To be absolutely certain we understand the impact of each change, we change only one of the key operational factors between each test. Load tests are selected carefully to simulate different types of load that a workload may experience in a real network. For example, an Internet-facing workload may have a connection rate that is around 10K connections/second. In this case, we chose to subject the VEN to loads of 1K connections/second, 5K connections/second, 10K connections/second, and 15K connections/second.
We compare the measured KPIs against the baseline KPIs and the difference is reported as overhead. Alerts are raised when KPIs exceed thresholds. Cumulative metrics are charted for trend analysis and reporting. When performance impacts are noticed, we have internal engineering processes to track the issue, triage it to assess the performance impact, and produce fixes.
With automated tests running nightly, automated alerting, and well-honed processes to track fixes, we have achieved a very short turn-around time from observing a performance issue to validating the fix.
Sample of Test Results from Psylocke
On Apr 19, 2016, 5:28:00 PM, a machine with Ubuntu 12.04 64-bit OS running on four Intel Xeon CPUs (E5-2670 v3 @ 2.30GHz) and 16GB memory was tested with Psylocke.

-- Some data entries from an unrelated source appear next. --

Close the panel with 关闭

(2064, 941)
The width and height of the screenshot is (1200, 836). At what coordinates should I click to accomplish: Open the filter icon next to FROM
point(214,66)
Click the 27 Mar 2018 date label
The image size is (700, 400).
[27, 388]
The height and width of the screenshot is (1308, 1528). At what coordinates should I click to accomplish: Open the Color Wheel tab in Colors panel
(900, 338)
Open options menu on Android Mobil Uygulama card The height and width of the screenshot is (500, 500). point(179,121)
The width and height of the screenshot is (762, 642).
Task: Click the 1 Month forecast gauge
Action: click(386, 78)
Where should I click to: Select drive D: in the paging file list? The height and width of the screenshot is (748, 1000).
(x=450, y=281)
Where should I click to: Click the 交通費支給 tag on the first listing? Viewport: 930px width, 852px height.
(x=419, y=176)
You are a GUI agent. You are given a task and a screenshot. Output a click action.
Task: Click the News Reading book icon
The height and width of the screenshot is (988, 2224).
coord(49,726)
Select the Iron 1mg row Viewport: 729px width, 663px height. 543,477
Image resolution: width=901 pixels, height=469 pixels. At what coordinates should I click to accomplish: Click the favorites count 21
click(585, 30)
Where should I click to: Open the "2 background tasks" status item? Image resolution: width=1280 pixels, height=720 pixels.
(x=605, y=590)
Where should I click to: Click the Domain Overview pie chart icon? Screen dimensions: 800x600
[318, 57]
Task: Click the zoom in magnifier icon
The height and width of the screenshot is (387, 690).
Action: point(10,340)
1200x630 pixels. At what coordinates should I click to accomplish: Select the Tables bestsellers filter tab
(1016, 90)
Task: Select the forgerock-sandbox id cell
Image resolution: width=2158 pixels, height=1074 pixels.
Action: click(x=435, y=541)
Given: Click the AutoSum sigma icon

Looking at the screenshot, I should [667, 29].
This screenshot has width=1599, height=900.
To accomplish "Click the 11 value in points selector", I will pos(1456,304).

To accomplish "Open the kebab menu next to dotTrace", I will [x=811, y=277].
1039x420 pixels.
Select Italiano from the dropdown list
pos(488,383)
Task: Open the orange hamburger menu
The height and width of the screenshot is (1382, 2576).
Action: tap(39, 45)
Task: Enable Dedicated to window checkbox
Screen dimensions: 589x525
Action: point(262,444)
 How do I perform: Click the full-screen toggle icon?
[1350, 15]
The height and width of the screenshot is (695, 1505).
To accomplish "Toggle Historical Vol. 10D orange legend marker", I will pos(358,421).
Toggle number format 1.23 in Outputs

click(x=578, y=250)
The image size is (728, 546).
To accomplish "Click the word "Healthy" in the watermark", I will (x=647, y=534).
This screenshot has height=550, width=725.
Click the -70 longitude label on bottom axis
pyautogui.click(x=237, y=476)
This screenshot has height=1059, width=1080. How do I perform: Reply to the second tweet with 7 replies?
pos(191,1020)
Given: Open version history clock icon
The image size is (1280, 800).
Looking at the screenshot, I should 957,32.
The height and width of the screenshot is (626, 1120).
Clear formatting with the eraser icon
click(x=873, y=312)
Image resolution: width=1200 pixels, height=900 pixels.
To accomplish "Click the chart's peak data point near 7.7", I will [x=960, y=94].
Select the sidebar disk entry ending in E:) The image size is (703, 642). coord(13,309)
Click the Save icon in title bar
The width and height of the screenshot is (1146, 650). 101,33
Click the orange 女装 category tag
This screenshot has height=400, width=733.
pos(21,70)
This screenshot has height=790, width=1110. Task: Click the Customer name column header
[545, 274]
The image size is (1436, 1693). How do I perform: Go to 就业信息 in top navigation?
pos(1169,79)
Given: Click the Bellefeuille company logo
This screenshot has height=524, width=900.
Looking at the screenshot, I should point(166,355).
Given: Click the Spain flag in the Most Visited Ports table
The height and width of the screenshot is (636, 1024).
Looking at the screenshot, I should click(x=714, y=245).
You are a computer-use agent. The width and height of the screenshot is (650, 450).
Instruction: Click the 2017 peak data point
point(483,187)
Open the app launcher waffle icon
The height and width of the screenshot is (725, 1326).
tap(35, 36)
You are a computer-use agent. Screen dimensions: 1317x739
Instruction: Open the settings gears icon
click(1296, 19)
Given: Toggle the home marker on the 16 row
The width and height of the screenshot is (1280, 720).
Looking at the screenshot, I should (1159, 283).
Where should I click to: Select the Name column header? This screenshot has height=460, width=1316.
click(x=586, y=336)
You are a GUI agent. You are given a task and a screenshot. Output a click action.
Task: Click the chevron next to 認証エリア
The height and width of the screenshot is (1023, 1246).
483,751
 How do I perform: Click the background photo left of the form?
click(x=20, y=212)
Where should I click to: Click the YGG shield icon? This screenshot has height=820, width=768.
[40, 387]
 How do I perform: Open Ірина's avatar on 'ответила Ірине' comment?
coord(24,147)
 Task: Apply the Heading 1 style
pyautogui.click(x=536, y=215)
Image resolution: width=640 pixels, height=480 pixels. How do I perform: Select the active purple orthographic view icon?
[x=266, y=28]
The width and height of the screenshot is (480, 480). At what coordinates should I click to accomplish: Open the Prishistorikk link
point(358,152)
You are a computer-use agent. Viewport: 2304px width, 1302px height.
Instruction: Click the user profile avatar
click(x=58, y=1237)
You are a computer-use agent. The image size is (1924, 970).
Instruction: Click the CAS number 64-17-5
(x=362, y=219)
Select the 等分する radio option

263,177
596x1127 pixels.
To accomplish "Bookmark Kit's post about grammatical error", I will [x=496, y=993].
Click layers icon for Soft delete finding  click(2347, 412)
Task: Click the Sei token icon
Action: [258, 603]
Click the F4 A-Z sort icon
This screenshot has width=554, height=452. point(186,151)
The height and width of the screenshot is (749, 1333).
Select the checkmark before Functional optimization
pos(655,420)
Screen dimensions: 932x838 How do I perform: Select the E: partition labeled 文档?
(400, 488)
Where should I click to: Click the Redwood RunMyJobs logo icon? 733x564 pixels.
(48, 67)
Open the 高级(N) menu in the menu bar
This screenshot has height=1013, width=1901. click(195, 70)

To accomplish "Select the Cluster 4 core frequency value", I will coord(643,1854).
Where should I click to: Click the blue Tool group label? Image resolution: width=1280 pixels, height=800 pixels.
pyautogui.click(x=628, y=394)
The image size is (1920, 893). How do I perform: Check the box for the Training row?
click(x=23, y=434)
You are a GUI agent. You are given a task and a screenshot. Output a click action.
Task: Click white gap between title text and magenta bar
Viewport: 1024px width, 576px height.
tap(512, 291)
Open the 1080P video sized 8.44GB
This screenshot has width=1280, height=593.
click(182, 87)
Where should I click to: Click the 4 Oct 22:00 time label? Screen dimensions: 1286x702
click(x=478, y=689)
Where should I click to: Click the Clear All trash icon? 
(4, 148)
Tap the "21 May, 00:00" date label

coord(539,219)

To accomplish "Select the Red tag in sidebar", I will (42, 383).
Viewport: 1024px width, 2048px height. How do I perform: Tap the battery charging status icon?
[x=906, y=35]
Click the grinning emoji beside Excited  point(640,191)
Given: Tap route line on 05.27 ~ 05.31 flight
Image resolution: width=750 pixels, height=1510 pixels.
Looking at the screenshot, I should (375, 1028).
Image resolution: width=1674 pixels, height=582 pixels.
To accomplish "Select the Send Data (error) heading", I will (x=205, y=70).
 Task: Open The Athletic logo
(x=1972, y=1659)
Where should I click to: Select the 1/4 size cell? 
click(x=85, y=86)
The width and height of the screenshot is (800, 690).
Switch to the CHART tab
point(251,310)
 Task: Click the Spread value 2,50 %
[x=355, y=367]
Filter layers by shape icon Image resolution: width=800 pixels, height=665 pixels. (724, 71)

Before managing with Illumio, this system was subjected to an average load of 10,000 TCP network connections per second over a period of five minutes. During the test run, the CPU usage, available memory (unused memory), network throughput, and actual connections per second were collected using the linux collectd tool. This system was then paired with a PCE and put in Illuminated mode. The same load was applied and the same data collected. The test was repeated with Enforced mode.
As can be seen above, for a load of around 10,000 connections per second, the CPU overhead introduced by the Illumio VEN is ~2% and the memory utilization overhead is 37–58MB.
Keeping the VEN Light
Using Psylocke, our in-house tools, and a robust analytics methodology, the Illumio Performance Team ensures the VEN remains a light, yet powerful tool to safeguard your computing environment.